In Böhmen nutzte Jan Hus, der Rektor der Prager Universität wurde, diese Schule als Basis, um den laxen Klerus und das neuerliche Verbot, den Kommunikanten den Kelch mit Wein anzubieten, zu kritisieren. Er nutzte auch nationalistische Gefühle aus und argumentierte, dass der Papst kein Recht habe, das weltliche Schwert zu benutzen. Hus‘ kühne Anschuldigungen wurden als ketzerisch beurteilt und führten zu seinem Tod durch Verbrennung auf dem Konzil von Konstanz 1415.

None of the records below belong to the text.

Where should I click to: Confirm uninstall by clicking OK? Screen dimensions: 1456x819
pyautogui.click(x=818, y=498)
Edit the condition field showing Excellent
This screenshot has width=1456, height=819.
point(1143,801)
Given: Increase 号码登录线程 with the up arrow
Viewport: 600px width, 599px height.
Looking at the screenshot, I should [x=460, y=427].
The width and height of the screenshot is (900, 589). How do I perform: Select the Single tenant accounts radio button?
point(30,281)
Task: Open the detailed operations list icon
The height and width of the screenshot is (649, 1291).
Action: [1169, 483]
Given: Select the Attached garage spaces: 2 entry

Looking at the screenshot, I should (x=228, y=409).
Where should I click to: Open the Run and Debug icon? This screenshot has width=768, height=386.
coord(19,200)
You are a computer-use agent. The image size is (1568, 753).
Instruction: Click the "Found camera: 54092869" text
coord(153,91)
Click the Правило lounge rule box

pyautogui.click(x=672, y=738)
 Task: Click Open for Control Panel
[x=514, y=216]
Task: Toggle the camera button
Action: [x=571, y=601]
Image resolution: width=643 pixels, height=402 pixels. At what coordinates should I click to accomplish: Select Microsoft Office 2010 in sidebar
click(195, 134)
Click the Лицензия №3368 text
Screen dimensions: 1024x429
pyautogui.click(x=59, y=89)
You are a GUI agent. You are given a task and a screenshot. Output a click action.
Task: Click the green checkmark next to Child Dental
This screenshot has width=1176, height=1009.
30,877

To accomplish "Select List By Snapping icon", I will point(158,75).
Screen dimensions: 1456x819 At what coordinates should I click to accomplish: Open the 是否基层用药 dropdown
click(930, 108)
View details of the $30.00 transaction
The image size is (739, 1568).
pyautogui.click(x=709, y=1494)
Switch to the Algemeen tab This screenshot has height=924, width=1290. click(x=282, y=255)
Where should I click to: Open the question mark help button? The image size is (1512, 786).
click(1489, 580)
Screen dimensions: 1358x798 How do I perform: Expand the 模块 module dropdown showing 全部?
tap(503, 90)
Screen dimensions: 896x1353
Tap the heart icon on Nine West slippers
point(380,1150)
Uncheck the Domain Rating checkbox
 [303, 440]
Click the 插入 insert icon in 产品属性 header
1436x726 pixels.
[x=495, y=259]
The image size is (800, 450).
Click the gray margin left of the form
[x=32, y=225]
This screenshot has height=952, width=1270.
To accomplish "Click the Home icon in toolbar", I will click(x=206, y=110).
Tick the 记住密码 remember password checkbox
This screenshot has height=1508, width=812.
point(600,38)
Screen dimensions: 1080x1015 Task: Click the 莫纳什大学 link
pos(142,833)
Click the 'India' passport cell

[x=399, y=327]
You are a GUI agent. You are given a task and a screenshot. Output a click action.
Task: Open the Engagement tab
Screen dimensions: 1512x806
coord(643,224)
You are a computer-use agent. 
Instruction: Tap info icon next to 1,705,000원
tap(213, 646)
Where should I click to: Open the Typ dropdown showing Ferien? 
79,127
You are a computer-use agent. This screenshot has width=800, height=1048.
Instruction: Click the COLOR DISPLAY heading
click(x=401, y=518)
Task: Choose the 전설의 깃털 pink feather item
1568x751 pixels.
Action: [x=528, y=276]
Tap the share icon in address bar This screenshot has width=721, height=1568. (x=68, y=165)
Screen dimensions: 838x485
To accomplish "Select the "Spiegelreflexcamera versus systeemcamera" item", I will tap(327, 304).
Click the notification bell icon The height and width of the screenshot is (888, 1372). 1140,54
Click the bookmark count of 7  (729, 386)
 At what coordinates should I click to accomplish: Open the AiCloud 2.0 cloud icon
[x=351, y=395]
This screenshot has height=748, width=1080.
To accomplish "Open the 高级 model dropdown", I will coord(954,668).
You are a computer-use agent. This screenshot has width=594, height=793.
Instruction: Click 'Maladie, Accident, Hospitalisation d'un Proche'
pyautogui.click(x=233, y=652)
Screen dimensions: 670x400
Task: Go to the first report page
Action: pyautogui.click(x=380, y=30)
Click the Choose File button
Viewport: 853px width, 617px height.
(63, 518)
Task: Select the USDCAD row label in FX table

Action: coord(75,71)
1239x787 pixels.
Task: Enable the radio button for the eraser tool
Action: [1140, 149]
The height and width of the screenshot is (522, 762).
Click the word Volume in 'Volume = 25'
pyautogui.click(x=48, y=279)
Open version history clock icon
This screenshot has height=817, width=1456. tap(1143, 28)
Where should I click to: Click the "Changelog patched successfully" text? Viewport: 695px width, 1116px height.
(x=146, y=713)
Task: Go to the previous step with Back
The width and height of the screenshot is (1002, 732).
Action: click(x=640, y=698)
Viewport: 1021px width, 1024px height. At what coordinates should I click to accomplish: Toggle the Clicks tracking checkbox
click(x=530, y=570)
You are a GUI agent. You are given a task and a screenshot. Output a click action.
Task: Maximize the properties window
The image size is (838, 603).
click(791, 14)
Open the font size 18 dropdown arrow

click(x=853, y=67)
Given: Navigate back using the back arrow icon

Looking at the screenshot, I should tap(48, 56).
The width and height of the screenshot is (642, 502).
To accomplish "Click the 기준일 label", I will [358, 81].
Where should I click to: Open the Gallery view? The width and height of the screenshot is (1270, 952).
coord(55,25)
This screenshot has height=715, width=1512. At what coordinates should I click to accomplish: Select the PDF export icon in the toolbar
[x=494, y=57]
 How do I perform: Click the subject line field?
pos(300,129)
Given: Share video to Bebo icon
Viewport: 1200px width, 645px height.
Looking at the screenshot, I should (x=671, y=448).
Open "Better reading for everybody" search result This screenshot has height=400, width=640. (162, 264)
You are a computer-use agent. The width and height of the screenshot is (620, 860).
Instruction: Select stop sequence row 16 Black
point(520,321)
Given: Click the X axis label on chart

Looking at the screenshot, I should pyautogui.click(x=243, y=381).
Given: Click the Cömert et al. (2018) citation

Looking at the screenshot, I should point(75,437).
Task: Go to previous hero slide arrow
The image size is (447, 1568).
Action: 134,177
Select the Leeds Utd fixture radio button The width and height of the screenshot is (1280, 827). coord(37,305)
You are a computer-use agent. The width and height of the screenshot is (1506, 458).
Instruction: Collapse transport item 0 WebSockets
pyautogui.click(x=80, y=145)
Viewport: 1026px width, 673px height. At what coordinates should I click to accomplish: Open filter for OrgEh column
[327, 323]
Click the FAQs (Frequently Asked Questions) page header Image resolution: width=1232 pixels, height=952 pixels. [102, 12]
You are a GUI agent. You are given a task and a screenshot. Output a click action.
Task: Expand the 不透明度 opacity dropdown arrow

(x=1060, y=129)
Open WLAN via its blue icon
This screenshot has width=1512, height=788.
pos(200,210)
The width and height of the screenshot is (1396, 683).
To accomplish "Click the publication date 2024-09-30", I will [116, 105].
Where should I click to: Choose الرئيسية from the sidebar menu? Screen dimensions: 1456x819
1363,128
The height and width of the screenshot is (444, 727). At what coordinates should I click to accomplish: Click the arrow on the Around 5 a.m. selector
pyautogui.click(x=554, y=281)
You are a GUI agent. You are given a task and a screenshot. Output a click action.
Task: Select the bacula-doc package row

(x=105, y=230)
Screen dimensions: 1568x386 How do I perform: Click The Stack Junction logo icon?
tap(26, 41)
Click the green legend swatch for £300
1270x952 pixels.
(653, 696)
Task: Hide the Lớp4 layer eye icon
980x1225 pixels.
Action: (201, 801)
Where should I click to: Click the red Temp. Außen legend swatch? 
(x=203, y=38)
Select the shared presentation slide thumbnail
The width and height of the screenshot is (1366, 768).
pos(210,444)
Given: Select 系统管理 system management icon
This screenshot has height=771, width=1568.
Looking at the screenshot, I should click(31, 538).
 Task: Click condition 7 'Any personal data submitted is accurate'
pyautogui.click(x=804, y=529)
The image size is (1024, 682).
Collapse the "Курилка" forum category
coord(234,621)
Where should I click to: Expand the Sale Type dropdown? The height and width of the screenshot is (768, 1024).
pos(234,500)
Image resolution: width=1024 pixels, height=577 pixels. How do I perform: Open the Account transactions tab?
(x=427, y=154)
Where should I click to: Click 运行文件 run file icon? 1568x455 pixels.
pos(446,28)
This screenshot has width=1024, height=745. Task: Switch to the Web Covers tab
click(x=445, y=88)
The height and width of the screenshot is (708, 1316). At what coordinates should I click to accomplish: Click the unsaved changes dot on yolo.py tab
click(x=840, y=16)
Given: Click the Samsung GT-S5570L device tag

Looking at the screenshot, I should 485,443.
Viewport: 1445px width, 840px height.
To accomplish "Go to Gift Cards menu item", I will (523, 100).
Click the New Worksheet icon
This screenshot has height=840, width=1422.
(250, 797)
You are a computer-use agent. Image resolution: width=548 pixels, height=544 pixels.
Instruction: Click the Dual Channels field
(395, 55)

Neben einer Frömmigkeit, die moralische Abscheu mit Nationalismus verband, war der christliche Humanismus ein weiteres Zeichen der Unruhe in der spätmittelalterlichen Kirche. In Italien nutzte Lorenzo Valla (1407-57) Philologie und historische Forschung, um eine Reihe von Fälschungen aufzudecken, darunter die Konstantinische Schenkung, die dem Papst angeblich die Kontrolle über das Weströmische Reich gewährte. In Deutschland studierte Johannes Reuchlin (1455-1522) Griechisch und Hebräisch, die biblischen Sprachen, und war in eine internationale Kontroverse verwickelt, die die geistige Freiheit gegen die kirchliche Autorität ausspielte. Desiderius Erasmus (1466/69-1536), der berühmteste und bedeutendste der nördlichen oder christlichen Humanisten, nutzte sein enormes Wissen und seine satirische Feder, um die Praktiken der Kirche in Frage zu stellen. Wegen seiner Christus-Philosophie, die einen Schwerpunkt auf die Bibel legte und viel mittelalterlichen Aberglauben ablehnte, wurde Erasmus, ein lebenslanger Katholik, beschuldigt, das Ei gelegt zu haben, aus dem Luther schlüpfte.
Während diese Reformatoren die Menschen in hohen Positionen angriffen, betrachteten sie auch den Katholizismus der einfachen Leute als reformbedürftig. Praktiken wie Pilger, die Heiligtümer besuchten, oder Gemeindemitglieder, die die Reliquien von Heiligen mit Ehrfurcht betrachteten, waren dem Missbrauch ausgesetzt. Die Seuchen und Plagen des 14. Jahrhunderts hatten eine übermäßige Angst vor dem Tod hervorgebracht, die zur Ausbeutung der einfachen Leute durch eine Kirche führte, die das Heil faktisch zum Kauf anbot.
Trotz antiklerikaler Tendenzen und Polemik gegen die Kirche blieben die meisten Gläubigen treu und sahen in der Kirche den Träger ihres ewigen Heils. Nichts ist irriger als die Vorstellung, dass Europa zu Beginn des 16. Jahrhunderts reif für eine Reform der Kirche war.